To bring his design vision to life, Khaledi partnered with Los Angeles-based architect Barbara Bestor, known for her work for Jamba Juice’s innovation bar, Beats by Dre HQ, Intelligentsia’s West Coast operations and BODE Palm Springs. “Aside from having a technical understanding of architecture, she understands the cultural nuances as well,” says Khaledi. “As we were developing the project, we often reminded ourselves that the devil lies in the details. Everything from a screw to a fixture to material to function—it’s all important, and the confluence of all the elements is what makes it work.”
For the wines, Khaledi enlisted two esteemed winemakers to helm production: Steve Matthiasson and Diana Snowden Seysses. Matthiasson, known for his viticultural work in Napa and radical approach to making West Coast wines, came on board first. “I find myself saying this a lot recently when talking about him: If you think he’s a talented winemaker, wait until you meet him. His kindness exceeds his talents, and he’s one of the most talented people I know,” Khaledi says, adding that the duo have worked on five vintages together so far, with a sixth in the works for next year.
With Snowden Seysses—who also currently works as an enologist for Domaine Dujac in Burgundy in addition to making wine for her family’s label—Khaledi’s work relationship stemmed from a friendship. “She has a humility to her, even though she’s whip smart and runs circles around some of the men in Napa, but you’ll never hear her say that, so I will,” Khaledi says. “Diana has taught me so much about wine and never in a patronizing way. I’m lucky to call her a friend, teacher and colleague.”

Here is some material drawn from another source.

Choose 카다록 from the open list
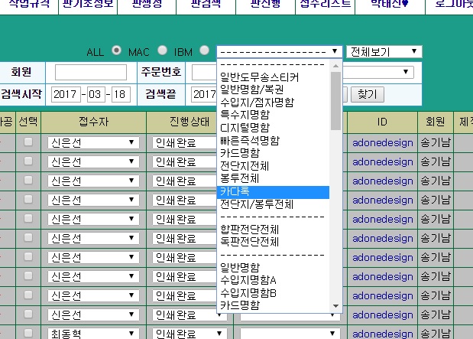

The intent is to make head-turning, low-intervention wines that stay true to California’s terroir. “Many decide to make a wine and then go look for the site. It’s the opposite for us. We find the site and then go make the wine,” Khaledi says, citing winemakers like André Tchelistcheff, Bob Travers of Mayacamas and John Daniel Jr. as inspiration. “Diana often says, ‘I don’t do winemaking.’ I love that,” Khaledi says. “What I interpret from that is she doesn’t feel the necessity to manufacture a wine to meet certain criteria.” Instead, variations in vintage are welcomed and the production process remains low-intervention. Together, Snowden Seysses and Matthiasson make single-vineyard releases and blends with varieties like Cabernet Sauvignon and Cab Franc, Sauvignon Blanc, Sémillon and more.
For the A&D branding, Khaledi tapped into his background in and obvious affinity for music and pop culture. The bottle labels were designed by Brian Roettinger, a graphic designer who created album covers for the likes of Jay-Z and Beach House, among others. Khaledi has assembled an impressive team on the food and events side as well. The winery often hosts special events like a guest speakers series and pairing dinners with food devised by vice president of hospitality and culinary operations Emma Sears, formerly of Scribe Winery, and chef Ethan Speizer, formerly of Nuri (also located in Napa).
As the winery has settled into its skin, Khaledi says he’s been able to appreciate both the design and the winemaking more than ever. “I thank my staff and family for reminding me how much of a miracle it is that this winery even exists,” he says. “I’m fortunate to be surrounded by some very lovely (and brutally honest) folks.”